In the end, Man in a Cage is an intelligent, multi-faceted (literally and figuratively) examination of the human psyche through the barriers imposed on it by material space and its workings within the limits it knowingly and unknowingly imposes on itself. Fascinating for Stableford’s ability to slip in and out of perspectives, a sublime experience for the easy color and flow of language, and insightful into the condition of being human, it is highly recommended for the reader of speculative fiction who enjoys a tussle getting at the sub-text of a novel and a slingshot ending that propels the mind to greater heights of thought.
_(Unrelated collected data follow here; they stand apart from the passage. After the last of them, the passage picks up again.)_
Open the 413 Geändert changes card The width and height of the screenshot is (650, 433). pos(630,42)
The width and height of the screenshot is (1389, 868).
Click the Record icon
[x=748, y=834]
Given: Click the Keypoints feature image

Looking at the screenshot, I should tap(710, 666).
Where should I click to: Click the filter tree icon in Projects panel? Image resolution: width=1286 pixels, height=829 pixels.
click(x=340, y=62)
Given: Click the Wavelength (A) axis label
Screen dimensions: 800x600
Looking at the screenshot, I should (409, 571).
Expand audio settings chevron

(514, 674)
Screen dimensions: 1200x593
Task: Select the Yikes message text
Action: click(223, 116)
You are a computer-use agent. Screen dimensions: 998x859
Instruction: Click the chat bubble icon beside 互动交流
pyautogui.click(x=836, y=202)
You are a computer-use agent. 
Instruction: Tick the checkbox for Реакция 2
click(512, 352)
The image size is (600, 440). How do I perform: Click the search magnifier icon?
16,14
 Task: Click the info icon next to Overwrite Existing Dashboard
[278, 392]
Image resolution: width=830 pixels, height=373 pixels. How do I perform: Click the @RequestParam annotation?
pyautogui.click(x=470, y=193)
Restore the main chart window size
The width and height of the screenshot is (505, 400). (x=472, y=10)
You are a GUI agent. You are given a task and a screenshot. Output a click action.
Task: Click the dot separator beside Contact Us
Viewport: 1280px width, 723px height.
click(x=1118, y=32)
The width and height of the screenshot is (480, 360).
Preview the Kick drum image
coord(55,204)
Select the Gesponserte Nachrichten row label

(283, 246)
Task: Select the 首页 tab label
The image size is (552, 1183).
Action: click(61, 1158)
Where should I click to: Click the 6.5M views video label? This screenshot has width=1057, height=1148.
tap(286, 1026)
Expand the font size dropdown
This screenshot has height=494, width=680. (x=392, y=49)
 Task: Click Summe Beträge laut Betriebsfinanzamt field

A densely poetic, philosophical work, it deserves significantly stronger attention from the genre community.
Xmatarryto
Well, I thought I was going to read another of the authors works on faster than light space travel; and it was, but from a wholly different perspective. The schizophrenic narrator, selected to pilot the ship, as all previous “sane” pilots did not return, returned dead or damaged, rendering faster than light travel impossible for mankind. Meanwhile the reader is treated to a powerfully written psychological, philosophical treatise on individual's social adaptations. Frankly, I struggled with the book as it can not be considered a space opera or romance even though its subject matter is pure science fiction. Interesting book, but be warned.
Kelenn
I struggled with this book and had a hard time finishing it. This is a book that is only going to be worth a select group of people, apparently I am not part of that group.

I was given this book in exchange for an honest review via Netgalley.